Labour wants to make the UK a “clean energy superpower” with “shovels in the ground and cranes in the sky”. The “Green Prosperity Plan” will, they say, take up to £1,400 off household bills and create “over a million jobs” in those industrial heartlands we hear so much about. Part of that will involve a publicly owned GB Energy company, and a National Wealth Fund to invest in “gigafactories, clean steel plants, renewable-ready ports, green hydrogen and energy storage”. It all sounds great, and you can read more here, and we can all sit back and relax.
There is a very large “but”, however. All of this needs to be done within Labour’s fiscal rules – which long-time readers will know, means a Labour government will not borrow for day-to-day spending, and that they must see debt fall as a percentage of GDP by the end of a 5-year parliament. That’s no mean feat. About 10 per cent of government spending is currently going on servicing and paying off the national debt, one of the highest repayments in the developed world. But reducing it will require growth beyond the averages we’ve seen in recent years. That’s why many are sceptical of Labour’s ability to actually deliver on a British version of the Inflation Reduction Act, or “securonomics”, as Rachel Reeves prefers.

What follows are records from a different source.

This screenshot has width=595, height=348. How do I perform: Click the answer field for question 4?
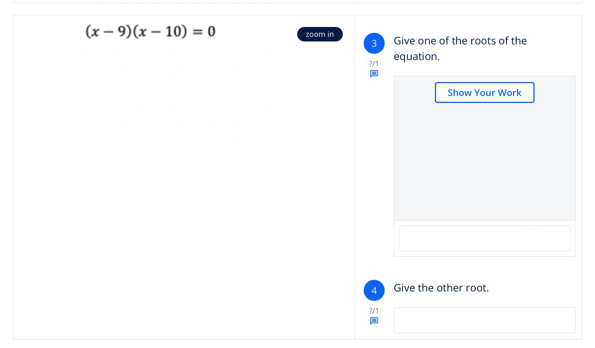click(x=484, y=320)
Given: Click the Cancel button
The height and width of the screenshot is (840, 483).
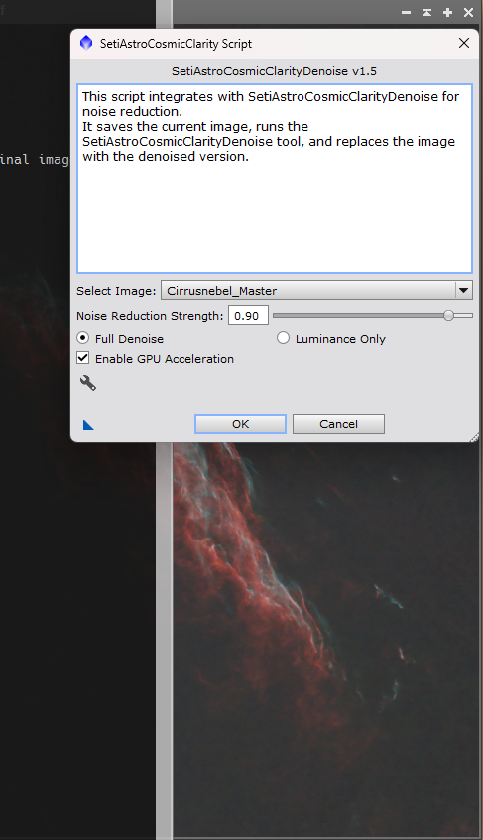Looking at the screenshot, I should coord(338,424).
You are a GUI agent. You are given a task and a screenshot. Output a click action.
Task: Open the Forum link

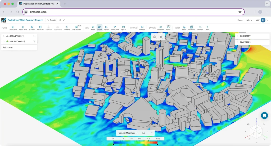pyautogui.click(x=240, y=20)
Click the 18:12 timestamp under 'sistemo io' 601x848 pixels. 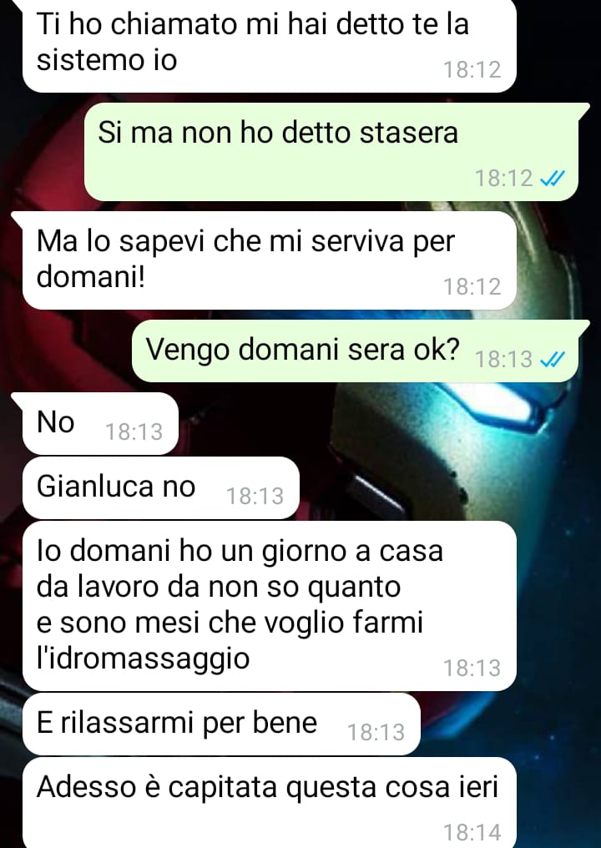point(472,70)

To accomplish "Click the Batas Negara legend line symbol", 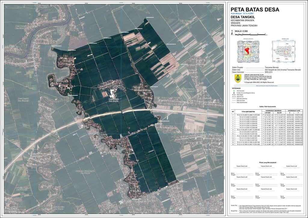I will [233, 95].
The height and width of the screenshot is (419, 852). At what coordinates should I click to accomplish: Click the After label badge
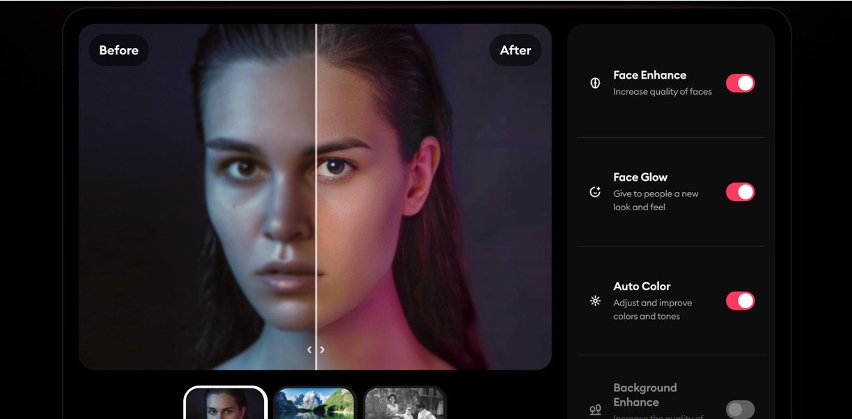[515, 50]
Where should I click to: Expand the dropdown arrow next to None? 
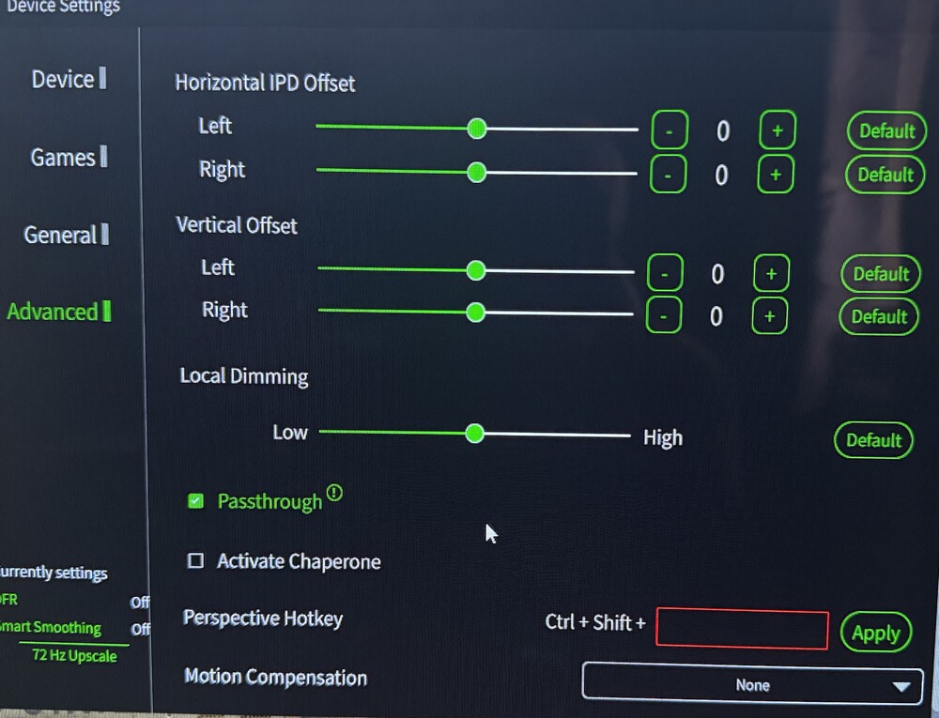[x=901, y=687]
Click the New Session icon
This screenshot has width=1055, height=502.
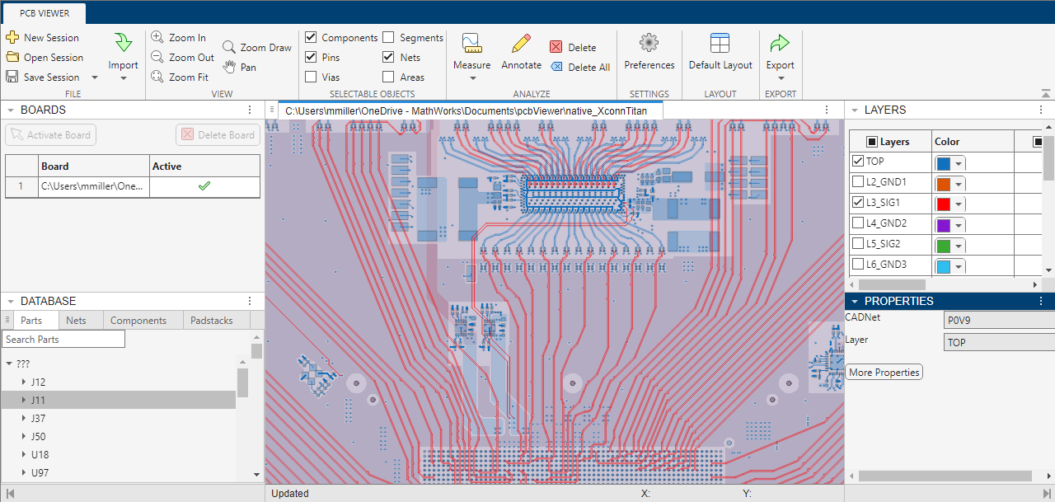pyautogui.click(x=12, y=37)
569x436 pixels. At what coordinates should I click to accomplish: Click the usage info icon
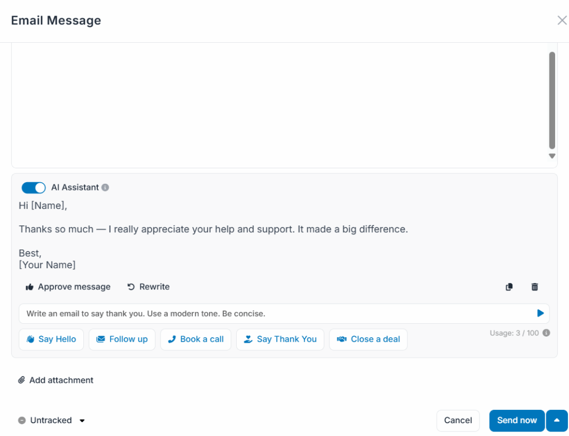tap(546, 333)
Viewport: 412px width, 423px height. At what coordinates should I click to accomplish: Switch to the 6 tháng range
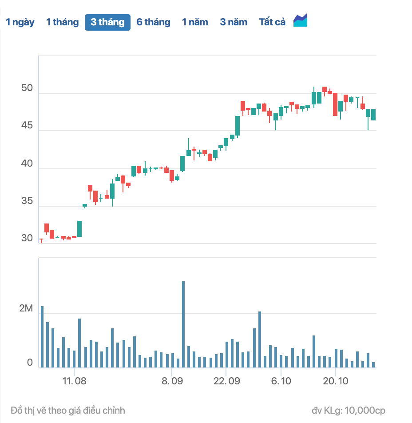point(153,22)
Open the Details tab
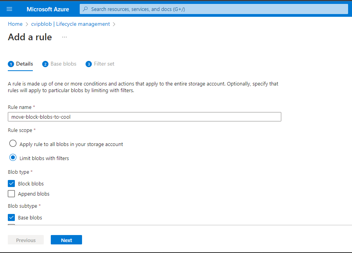 click(24, 64)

Whether the transformative agenda promised by the opposition can be delivered within the self-imposed straightjacket remains in doubt. The staffer says they’re confident: “Setting up GB Energy, investing in local power projects across the country, clean power by 2030, the warm homes plan – we can do all of those things, even with having to phase in the implementation of the £28bn”.
For the planet’s sake, and for our household bills’ sake, let’s hope that good ol’ boost to GDP materialises, and we can “phase in” and ramp up investment quickly.
In Brief
Growing Green: Linking nicely with the above, the Institute for Public Policy Research has this excellent report on a proposed National Investment Fund, which sounds suspiciously like Labour’s National Wealth Fund… Anyway, authors Simone Gasperin and George Dibb say: the move to net zero/a proper green industrial plan will “address the UK economy’s three malaises of de-industrialisation, low levels of investment, and regional disparities”. The report proposes “inclusive and sustainable re-industrialisation” through “strategic investment targeted at green manufacturing activities in more disadvantaged areas of the country”. It’s like it was written specifically for your author. My weekend is sorted.
The great energy rip-off: As mentioned, we’ve got trade union bigwig, Sharon Graham writing for Spotlight on today’s energy price cap announcement, and why sky-high costs are just a symptom of a much wider, broken system. Linking to a big bit of research done by the union, she claims that “if our domestic energy sector had been under public control, we could have used the cash expected to be counted as profits to save every household £1,800 per year”. Let’s see if the opposition get the message…
Anarchy Unbound: Geopolitical bigwig and international relations legend, Robert D. Kaplan, has penned this sobering piece for the New Statesman on the political implications of climate change in the Sahel region of Africa. Coups, Islamists, drought – it’s a tough, but necessary read.
Steeling a Living: Last but not least, the Green Alliance think tank is hosting this online event at 12pm on 30th August on the future of UK steel manufacturing – a notoriously tricky industry that’s difficult to decarbonise. This coincides with a new report they’re publishing, A brighter future for UK steel.